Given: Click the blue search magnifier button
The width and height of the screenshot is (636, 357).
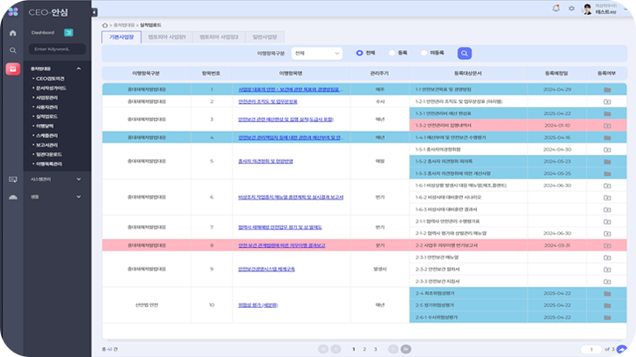Looking at the screenshot, I should (465, 53).
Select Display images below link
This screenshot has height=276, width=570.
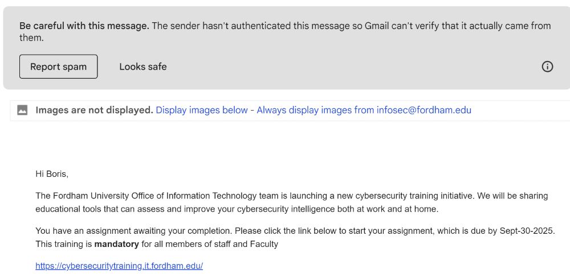(202, 110)
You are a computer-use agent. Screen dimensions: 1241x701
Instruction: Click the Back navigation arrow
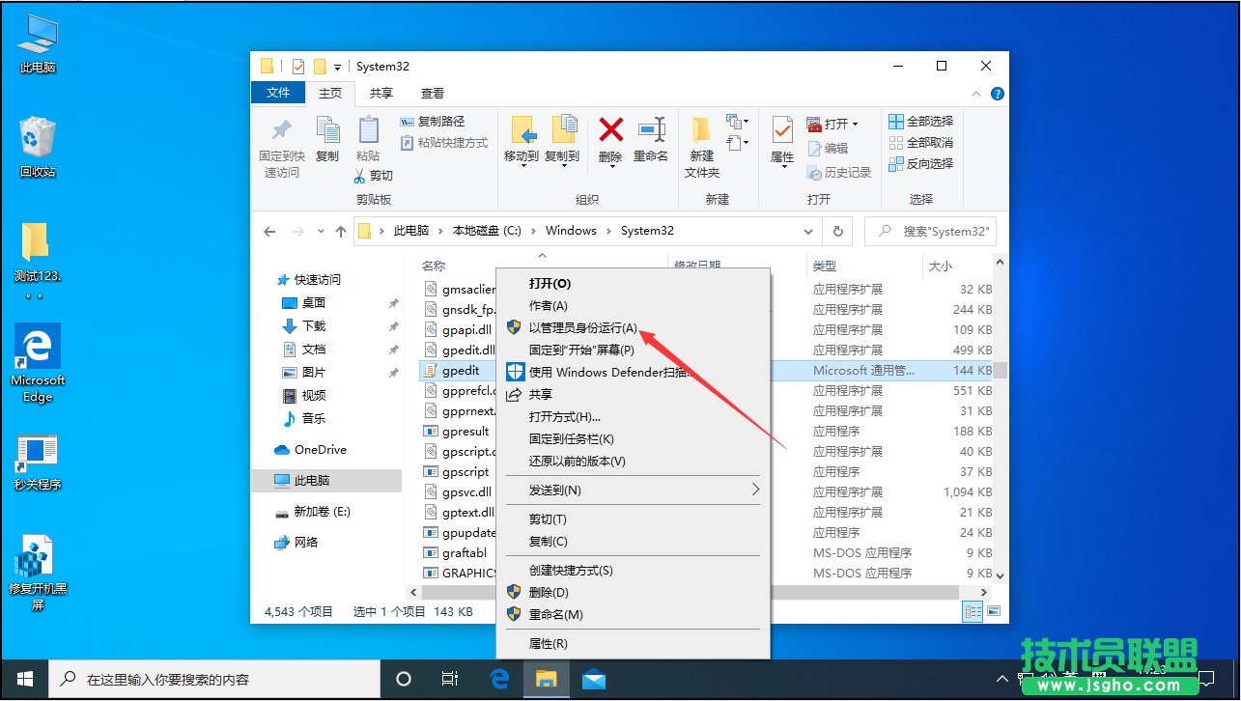point(270,231)
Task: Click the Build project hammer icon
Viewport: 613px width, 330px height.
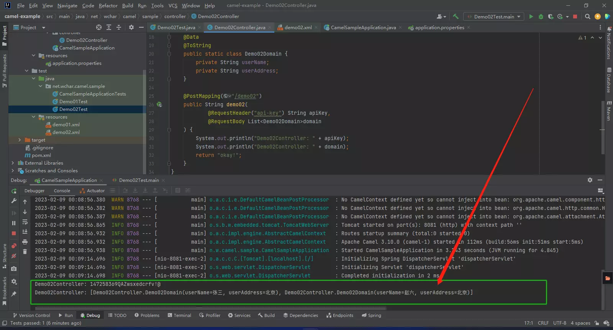Action: click(456, 17)
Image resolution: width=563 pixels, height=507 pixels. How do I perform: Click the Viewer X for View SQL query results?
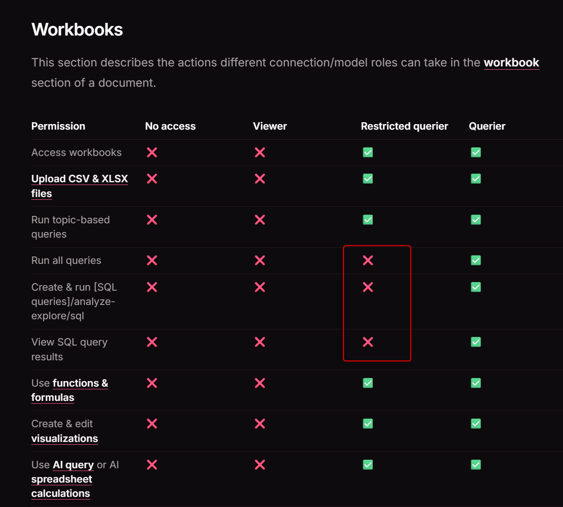click(260, 342)
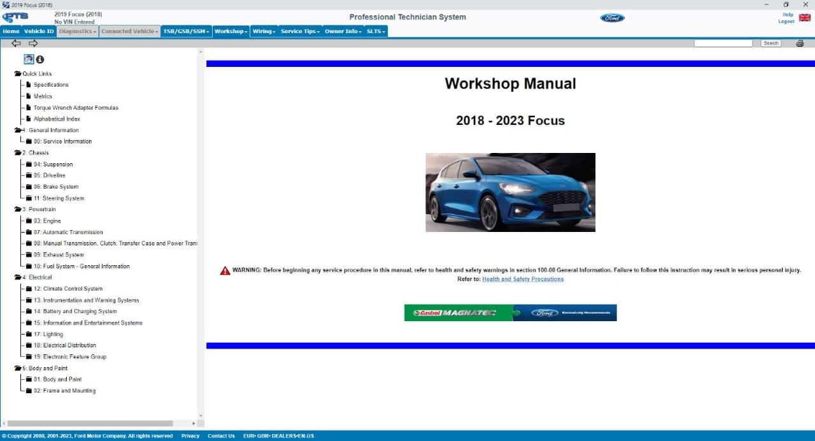Screen dimensions: 815x441
Task: Open the Workshop dropdown menu
Action: 230,30
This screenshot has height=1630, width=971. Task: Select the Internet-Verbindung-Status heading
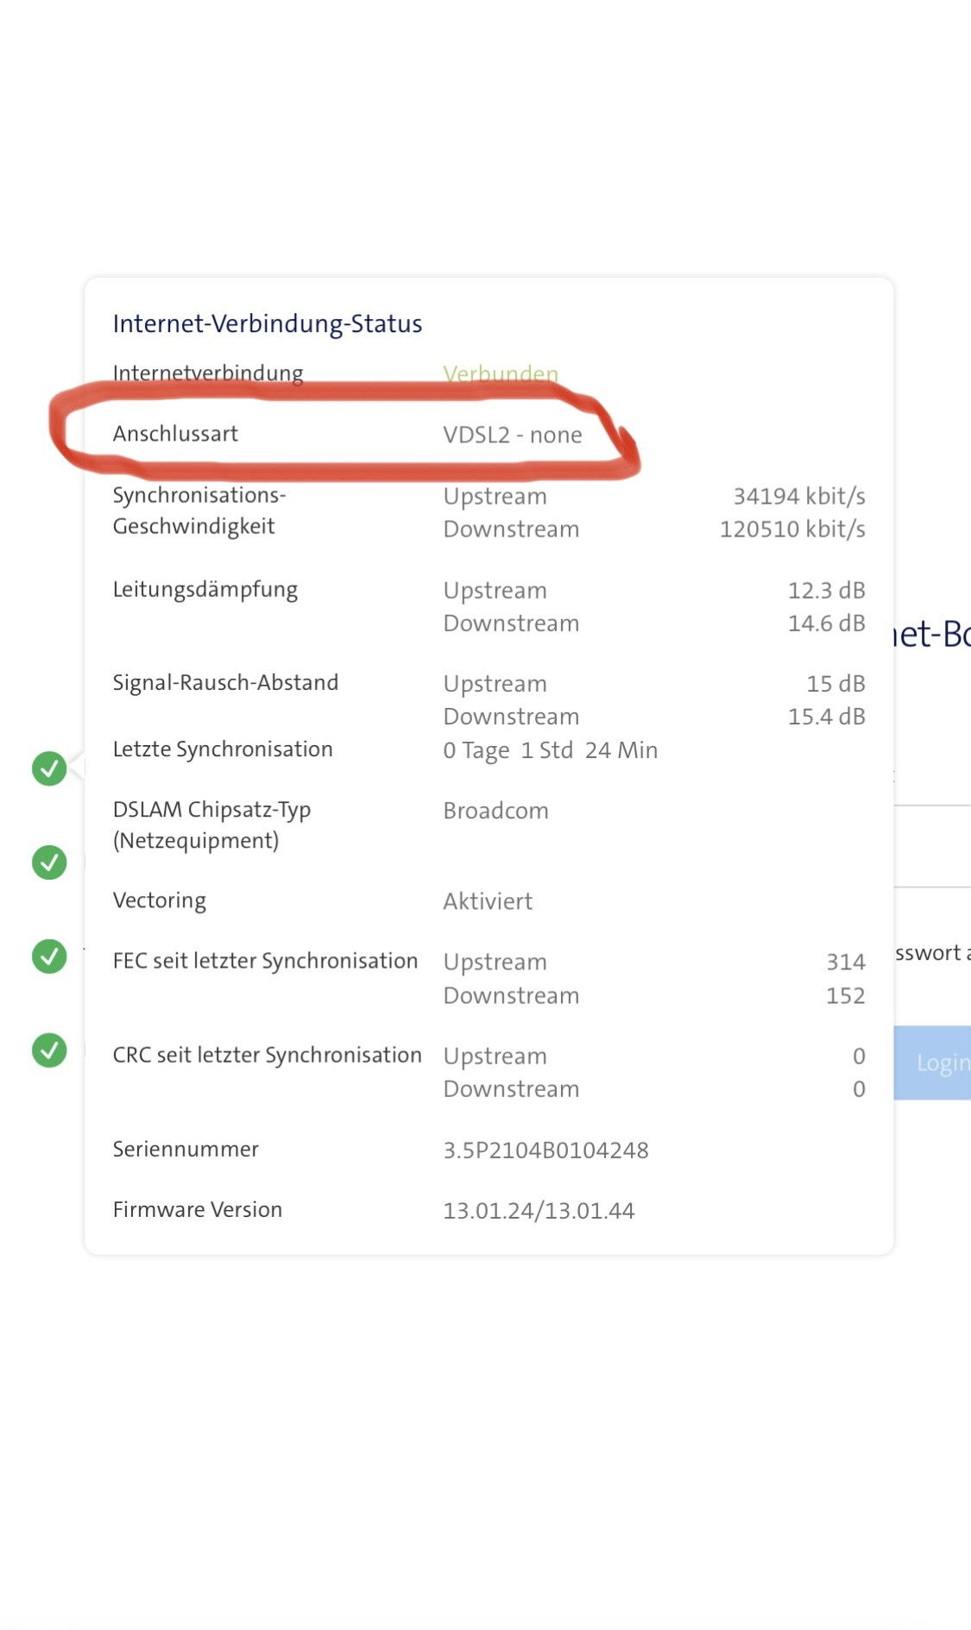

EXERCISE GOAL –
Go through the records above and, whenever a line includes the word "Select", copy it.

EXERCISE RESPONSE –
Select Display images below link
This screenshot has height=1630, width=971. Task: Select the Internet-Verbindung-Status heading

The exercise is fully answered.